All this was familiar to Mr Bultitude. But it is proper in a scholar, thus emerging from his cloister, to survey the chaotic life of everyday in momentary benign astonishment. Few, in point of fact, neglect this ritual. Mr Bultitude, having performed it punctiliously, turned left, rolled sideways to give a wide berth to a plunging young woman in a BA gown – Mark Bultitude was a renowned misogynist – and proceeded to propel himself laboriously forward. Mr Bultitude’s form was globular and his legs were short; he had much the appearance of a mechanical toy designed to exploit the force of gravity upon a board or tray judiciously inclined; only he never seemed to enjoy the good fortune of facing a down gradient. In conversation with his pupils, indeed, he was accustomed to refer to Beaumont Street as ‘that damned hill’; and to attribute to the fatigues and dangers attendant upon tackling this declivity his own indisposition to stir at all frequently from his rooms.

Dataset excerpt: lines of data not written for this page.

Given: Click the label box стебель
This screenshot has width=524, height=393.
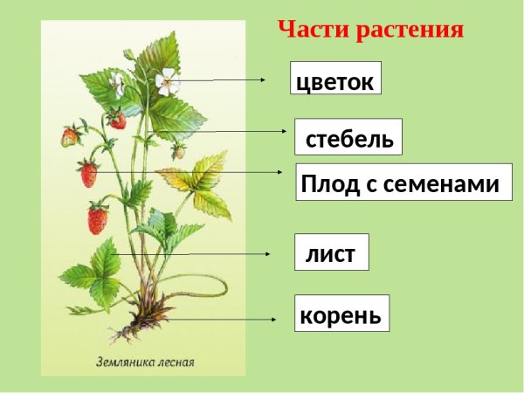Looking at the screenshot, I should [348, 138].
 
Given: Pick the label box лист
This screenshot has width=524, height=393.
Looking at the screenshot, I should [331, 254].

Witticisms of this water, reiterated over many years (which, in Oxford, can be a crucial point) had earned for Mr Bultitude a notable reputation as a University character. Freshmen would nudge each other in the street and intimate with awe that there was Mark Bultitude. If they were scientists they cherished hopes that their own tutors (who had proved to be insufferably dull) might be persuaded to arrange for their transfer to the care of this scintillating intelligence. If on the other hand they pursued more humane studies, but were sufficiently well born, wealthy, good-looking or clever to have some hope of making Mark Bultitude’s dinner table, they importuned sundry uncles, godfathers, former house masters, and others of the great man’s generation and familiar acquaintance, to open up some avenue to this grand social advancement. Of all this Mark Bultitude approved. He valued highly his reputation as Oxford’s most completely civilized being.

And an infallible index of civilization, he maintained, was simplicity of taste. His present expedition might have been instanced as evidencing his own possession of this quality. For his intention – as he had explained to a mildly astonished porter on turning out of Bede’s – was to venture as far as the Oxford Playhouse, where he proposed later in the week to provide two of his favourite pupils with an evening’s wholesome entertainment. They were to see a delicious old comedy by Mr Noel Coward. And he was now going to book seats.

Mr Bultitude, pausing only to pat on the head the youngest son of the Professor of Egyptology (a serious child who had been spending the afternoon in numismatic studies in the University galleries), moved steadily up (or, as it may have been, down) Beaumont Street, and presently arrived at the theatre without mishap. Having secured his tickets he emerged through the swing doors and stood, puffing gently as from healthful exercise, and contemplating with evident misgiving the toilsome hundred yards of his return journey. In this posture he was discovered and greeted by an acquaintance.

‘Good afternoon, Bultitude. Like myself, you are taking a turn in this mild autumn sunshine.’

Mr Bultitude, who disliked having positive statements made about himself in this way, nodded curtly. ‘Good afternoon, Ourglass. What some take, others give.’

‘I beg your pardon?’ Dr Ourglass was an obscure man from an obscure college, and understood to be wholly occupied with obscure speculations on Phoenician trade routes. ‘I don’t follow you.’